Moderates like Rep. Stephanie Murphy (D-Fla.), a co-chair of the Blue Dog Coalition, and Slotkin, a Michigan Democrat in her second term, also want to see if there’s a deal to be made with Republicans.

“Can we make a good-faith effort to see if the Republicans could come along with us? Because they have been talking about infrastructure themselves for years. ... Get to the negotiating table. And, like, let's get to work,” said Slotkin, who had just wrapped up a meeting with the bipartisan Problem Solvers Caucus.

“What concerns me is that there's some who believe we should just use budget reconciliation to go as big and as wide as we can, run on that, and call it a day,” she continued. “And I consider that, at best, a lazy approach and, at worst, malpractice.”

However, there are risks to delaying the infrastructure package while the two parties negotiate and squabble over its size and scope and how to pay for it. 
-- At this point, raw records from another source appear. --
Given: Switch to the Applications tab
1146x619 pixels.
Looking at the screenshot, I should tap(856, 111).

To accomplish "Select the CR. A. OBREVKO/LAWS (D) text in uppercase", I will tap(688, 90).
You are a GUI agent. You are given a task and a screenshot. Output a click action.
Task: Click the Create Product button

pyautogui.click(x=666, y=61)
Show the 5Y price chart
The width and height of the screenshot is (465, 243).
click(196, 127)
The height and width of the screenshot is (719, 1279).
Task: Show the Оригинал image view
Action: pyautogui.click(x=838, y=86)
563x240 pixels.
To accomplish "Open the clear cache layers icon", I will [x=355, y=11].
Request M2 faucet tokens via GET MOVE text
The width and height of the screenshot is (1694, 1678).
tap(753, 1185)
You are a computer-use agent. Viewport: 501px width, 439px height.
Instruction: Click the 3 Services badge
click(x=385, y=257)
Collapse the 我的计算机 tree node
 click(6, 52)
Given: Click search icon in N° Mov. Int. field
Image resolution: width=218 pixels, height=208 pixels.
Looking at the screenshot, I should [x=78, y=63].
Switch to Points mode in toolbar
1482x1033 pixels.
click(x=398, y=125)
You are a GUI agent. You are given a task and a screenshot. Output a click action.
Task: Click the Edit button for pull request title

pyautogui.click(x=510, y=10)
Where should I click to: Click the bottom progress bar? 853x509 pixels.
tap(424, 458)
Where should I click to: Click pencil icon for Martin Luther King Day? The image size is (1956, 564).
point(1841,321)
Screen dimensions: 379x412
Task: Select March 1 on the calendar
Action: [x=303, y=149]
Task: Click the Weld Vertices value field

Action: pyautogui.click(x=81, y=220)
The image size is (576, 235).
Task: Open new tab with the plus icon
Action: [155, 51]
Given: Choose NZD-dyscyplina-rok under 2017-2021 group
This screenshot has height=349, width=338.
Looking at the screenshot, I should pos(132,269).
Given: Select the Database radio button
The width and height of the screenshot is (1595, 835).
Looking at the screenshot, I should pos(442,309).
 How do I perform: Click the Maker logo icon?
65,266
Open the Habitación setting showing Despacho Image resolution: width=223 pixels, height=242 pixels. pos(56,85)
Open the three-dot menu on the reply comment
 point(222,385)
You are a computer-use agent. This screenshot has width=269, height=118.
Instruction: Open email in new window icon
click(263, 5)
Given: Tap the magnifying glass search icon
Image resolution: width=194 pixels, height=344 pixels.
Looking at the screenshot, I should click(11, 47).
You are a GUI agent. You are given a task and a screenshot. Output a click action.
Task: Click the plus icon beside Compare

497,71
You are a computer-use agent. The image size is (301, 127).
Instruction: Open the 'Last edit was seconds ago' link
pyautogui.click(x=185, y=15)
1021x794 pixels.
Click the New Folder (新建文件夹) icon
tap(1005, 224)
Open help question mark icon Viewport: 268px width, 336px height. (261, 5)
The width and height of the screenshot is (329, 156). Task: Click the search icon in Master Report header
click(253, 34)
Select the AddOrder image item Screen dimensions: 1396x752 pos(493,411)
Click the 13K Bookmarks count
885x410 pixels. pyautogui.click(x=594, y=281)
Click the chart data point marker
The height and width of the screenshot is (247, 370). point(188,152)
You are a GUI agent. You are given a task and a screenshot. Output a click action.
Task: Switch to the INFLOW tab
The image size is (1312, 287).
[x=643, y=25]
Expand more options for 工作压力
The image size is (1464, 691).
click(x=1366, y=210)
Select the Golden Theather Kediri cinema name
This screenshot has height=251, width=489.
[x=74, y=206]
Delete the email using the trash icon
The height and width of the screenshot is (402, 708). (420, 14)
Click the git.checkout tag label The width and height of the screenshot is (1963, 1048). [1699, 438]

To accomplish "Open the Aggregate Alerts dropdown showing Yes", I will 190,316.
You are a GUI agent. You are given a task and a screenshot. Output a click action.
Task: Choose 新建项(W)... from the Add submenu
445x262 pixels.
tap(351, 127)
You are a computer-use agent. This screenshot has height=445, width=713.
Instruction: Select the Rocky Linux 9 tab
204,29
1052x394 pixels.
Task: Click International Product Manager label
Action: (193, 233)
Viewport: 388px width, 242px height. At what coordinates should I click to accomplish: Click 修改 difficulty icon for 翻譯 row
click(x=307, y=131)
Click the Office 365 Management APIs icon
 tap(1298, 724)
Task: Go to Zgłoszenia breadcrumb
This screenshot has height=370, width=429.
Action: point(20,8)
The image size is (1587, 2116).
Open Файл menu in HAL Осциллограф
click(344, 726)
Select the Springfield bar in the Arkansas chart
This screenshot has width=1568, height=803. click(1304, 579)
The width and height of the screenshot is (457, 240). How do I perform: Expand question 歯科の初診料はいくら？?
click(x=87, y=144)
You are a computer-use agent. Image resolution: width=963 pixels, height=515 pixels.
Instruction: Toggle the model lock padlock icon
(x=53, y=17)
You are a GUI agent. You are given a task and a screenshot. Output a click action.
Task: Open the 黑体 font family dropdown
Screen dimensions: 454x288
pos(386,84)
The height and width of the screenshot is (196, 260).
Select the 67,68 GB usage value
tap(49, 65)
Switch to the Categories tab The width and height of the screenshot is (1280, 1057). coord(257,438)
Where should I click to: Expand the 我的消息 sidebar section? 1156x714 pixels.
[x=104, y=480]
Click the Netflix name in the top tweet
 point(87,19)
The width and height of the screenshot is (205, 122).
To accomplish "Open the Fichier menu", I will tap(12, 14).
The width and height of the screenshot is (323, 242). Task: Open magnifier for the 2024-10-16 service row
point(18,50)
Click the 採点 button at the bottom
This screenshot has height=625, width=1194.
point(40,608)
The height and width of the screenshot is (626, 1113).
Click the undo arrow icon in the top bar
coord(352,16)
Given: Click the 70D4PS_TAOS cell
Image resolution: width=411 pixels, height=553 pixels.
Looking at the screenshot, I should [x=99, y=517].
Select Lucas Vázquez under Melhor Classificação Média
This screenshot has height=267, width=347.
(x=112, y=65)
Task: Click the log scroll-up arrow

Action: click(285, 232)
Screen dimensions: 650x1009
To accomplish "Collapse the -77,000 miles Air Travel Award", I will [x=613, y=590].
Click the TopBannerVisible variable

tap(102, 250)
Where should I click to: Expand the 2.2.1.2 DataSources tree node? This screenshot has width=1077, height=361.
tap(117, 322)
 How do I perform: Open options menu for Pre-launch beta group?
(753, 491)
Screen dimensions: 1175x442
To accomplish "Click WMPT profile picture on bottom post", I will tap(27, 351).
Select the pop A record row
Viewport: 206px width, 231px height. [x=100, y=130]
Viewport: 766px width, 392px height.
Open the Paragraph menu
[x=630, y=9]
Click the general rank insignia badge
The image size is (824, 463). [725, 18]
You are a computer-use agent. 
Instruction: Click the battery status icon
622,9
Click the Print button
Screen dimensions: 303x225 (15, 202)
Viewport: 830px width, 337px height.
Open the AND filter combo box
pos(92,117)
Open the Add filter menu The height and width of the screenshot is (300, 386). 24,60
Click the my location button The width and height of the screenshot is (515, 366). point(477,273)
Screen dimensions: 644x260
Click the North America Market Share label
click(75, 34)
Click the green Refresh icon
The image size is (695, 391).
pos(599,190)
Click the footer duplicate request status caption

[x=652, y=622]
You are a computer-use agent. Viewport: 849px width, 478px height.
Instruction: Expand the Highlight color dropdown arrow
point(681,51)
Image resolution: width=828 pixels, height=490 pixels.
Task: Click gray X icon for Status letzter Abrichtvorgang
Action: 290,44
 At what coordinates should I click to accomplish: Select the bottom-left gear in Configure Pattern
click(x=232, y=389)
Biden’s approval ratings are above 60 percent, buoyed by his handling of the coronavirus pandemic and the passage of the massive health and economic stimulus, but those numbers won’t stay high forever. Passing a bipartisan package worth trillions of dollars also gets trickier the closer lawmakers get to 2022, with Republicans believing they are on the cusp of winning back the House and Senate. In the 50-50 Senate, the GOP needs to win just one net seat to flip control of the upper chamber.

Loading up the second reconciliation package with lots of complicated provisions also could ruin its chances for success. Rep. Veronica Escobar (D-Texas), who represents a border district that includes El Paso, said reconciliation might not be the best path for comprehensive immigration reform after watching the Senate parliamentarian rule that the $15 federal minimum wage violated the Byrd Rule.  

“I don’t want to take any chances,” said Escobar, pointing to Biden’s immigration proposal that was introduced by Rep. Linda Sanchez (D-Calif.). “We have a bill, a good vehicle that was brought forward by the White House. It will finally resolve the issue of an immigration system that has been broken for a long time and reforms that have been punted from administration to administration.

“I don’t think we should entertain any illusion that reconciliation will be easy.”

Rep. André Carson (D-Ind.) made clear that Democrats need to act with urgency in passing the infrastructure bill, any way they can, because it’s unclear who will hold control of the Congress after next year given the tight majorities and redistricting. Infrastructure is also a great campaign issue for Democrats in the 2022 cycle. 

“Oftentimes, we're in love with the abstract on the Hill. But as you've seen, people are calling our offices saying, ‘Where's our [$1,400] checks? Where’s my check?’” Carson said. “And so the question becomes, how do we stop focusing on subsection A and B, and bring the message back to our constituents that says we're going to repair roads, bridges and bring money back for hospitals.”

“No one can dispute roads, bridges, railways and skyways,” he said.